Yes it's coco I'm looking at as a K source. The age of the coco should be an influence, but it does it all the time. No K for a few days, and still 90ppm in my runoff, with 3 or 4 fertigations a day. That's a lot of K coming out. There were plants in them pots eating some of what the coco released. I couldn't see it all in the runoff report.

I have run coco for some time. There was no problem with HIDs and also large pots do a good job of alleviating the signs I see. I'm amplifying the problem with small pots. I have always had something going on in small pots. What this amounts to, is that while I'm looking at the K in coco, I didn't under HID. So it's not just the coco, but a combination of coco and LED.

I wouldn't discount the idea that LED and soil could see similar issues, when we look at how many soil types their are. As in my post above, I'm wondering if he plant opening the stomata further is leading to greater K uptake. K being a great regulator of stomatal opening in our 'cause and effect' studies of plant growth. Back to the IR, and it's probable contribution towards stomata opening. Like a line of procession. Low IR leaves stomata opening wide. Needing K. Making Ca and Mg problems. So green can't be made fast enough for the elevated light, and we can't forget, elevated co2 from them openings.

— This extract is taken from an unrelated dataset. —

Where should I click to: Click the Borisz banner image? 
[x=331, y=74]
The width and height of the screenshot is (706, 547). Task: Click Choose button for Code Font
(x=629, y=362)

Do you have a problem thread Calibri? I would like to take a look at what you are seeing.
K Ca and Mg are a little group that needs balance. Traditionally 4:2:1 but many are formulating their own feeds and taking Ca above K which would suppress it. In soil though, you have so much Ca already, that another approach might be needed. I could do with having a look. I'm really no expert though. I'm struggling along myself. As yet, with no conclusive proof of anything.
 

exploziv

pure dynamite
Administrator
Veteran
So I have P, Ca, Mg deffs. Distance from leds or leds intensity doesnt change much of it. Feeding double full doses of nutes almost every watering seems to fix it for a while, unless 3 times max dose is what they need. But then N is through the roof, as i use organics and almost all of them have some N.
I am bummed. What can I do to improve my situation? I plan on starting fresh with simpler soil mix snd simpler feed regimen trying to figure it out as I go. What would you guys do?